__Task set__.
a – Repeat the passage of the article on audio processing for video applications from "Before outlining the" up to and including "for further processing.".
b – In the article on audio processing for video applications, what did the original application built with the Audio Connector feature do?
c – Carry the article on audio processing for video applications forward from its last sentence.

__Source__.
________
Video + AI: Configurable Audio Processing for Video Applications
最后更新 September 26, 2023

Earlier this year, I wrote about a Node application I'd built to transcribe audio from a video call using the Vonage's Video API's Audio Connector feature. The main objective of the application and accompanying blog post was to demonstrate a base-level use-case for the Audio Connector. When thinking about audio processing, transcription is probably one of the first things that comes to mind, so it made sense to focus on this use-case as an introduction to the feature. There is, though, so much more you can do with audio processing, as you may already have seen in other articles in this series, so I thought it might be interesting to build some more features into that application in order to demonstrate a few other use-cases. You can view the updated app on GitHub.

In this article I will briefly outline the added features before providing a high-level explanation of some of the implementation in code. The article is not going to cover the overall architecture or the implementation of the initial iteration of the application, so you may want to read that article first. You can also examine the code (as it was at that point in history) on our Vonage Community GitHub org.

Before outlining the application's new features, just a quick reminder of what Audio Connector is. Audio Connector is a feature of the Vonage Video API that lets you send one or more raw audio streams (either individually or mixed) from a Vonage Video session, via your own WebSocket server, to external services for further processing.
________
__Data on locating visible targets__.
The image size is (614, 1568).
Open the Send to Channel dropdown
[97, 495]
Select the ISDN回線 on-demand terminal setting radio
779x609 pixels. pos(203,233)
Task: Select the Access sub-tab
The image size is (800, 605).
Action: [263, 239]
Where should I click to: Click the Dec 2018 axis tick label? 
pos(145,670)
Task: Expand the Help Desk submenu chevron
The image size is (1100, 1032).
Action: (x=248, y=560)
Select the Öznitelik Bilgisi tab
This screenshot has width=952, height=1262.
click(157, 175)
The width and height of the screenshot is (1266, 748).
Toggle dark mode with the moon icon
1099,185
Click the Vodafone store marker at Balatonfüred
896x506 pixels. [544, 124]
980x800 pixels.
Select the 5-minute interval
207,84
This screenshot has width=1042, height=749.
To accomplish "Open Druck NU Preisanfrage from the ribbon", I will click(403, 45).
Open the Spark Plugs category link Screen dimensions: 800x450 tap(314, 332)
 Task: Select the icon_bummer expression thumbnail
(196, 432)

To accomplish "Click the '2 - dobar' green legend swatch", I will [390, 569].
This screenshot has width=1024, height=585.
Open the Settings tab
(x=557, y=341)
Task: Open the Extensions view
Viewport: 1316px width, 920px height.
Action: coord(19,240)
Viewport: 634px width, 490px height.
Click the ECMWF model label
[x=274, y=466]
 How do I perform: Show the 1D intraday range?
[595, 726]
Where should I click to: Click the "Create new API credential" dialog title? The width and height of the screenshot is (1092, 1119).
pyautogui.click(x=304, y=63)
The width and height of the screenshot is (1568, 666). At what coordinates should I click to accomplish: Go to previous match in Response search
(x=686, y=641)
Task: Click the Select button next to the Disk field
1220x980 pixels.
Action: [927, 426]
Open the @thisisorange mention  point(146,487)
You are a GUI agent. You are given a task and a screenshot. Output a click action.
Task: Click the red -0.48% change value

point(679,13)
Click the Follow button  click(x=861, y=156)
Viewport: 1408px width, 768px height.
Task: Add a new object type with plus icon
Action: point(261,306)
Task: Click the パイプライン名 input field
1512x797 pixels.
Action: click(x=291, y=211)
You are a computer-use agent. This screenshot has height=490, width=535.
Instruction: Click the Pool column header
________
__Results for each task__.
a –
Before outlining the application's new features, just a quick reminder of what Audio Connector is. Audio Connector is a feature of the Vonage Video API that lets you send one or more raw audio streams (either individually or mixed) from a Vonage Video session, via your own WebSocket server, to external services for further processing.

b – It transcribed audio from a video call.

c –
A diagram of the process flow when using Audio Connector. Video streams are sent to the Vonage Video Media router and the extracted audio streams sent by the Media Router to a pre-defined WebSocket serverAudio Connector process flow diagram

You use it by making a REST API call to Vonage's Video API, detailing the stream or streams that you want the audio for, as well as the WebSocket address to send them to. Essentially, the function of the Audio Connector is to extract audio data from a video call and send that data to a WebSocket. What you then do with that audio data is completely up to you.

You can read more about Audio Connector in the Video API documentation.

In the first iteration of the application, we used the Symbl.ai JavaScript SDK to send the audio data to Symbl's streaming API for transcription. Let's now look at some of the new audio processing features in the current iteration of the app.

What's New?

As well as transcription, the demo app now provides a number of specific insights based on the audio from a video call.

  • Questions: Questions are extracted from the audio when a participant in the video call says something as part of the conversation that is framed as a question, for example, "when is the budget for this project?"

  • Action Items: Similar to questions, these are extracted from a conversation when something is framed as a specific task to be completed, for example "I will complete the blog post by the end of the current sprint."

  • Topics: Topics are extracted from a conversation when a word or phrase is detected which is determined to be an important keyword.

Application Flow

The new features were implemented in such a way as to provide configurable options for which parts of the audio the end-user would want to process.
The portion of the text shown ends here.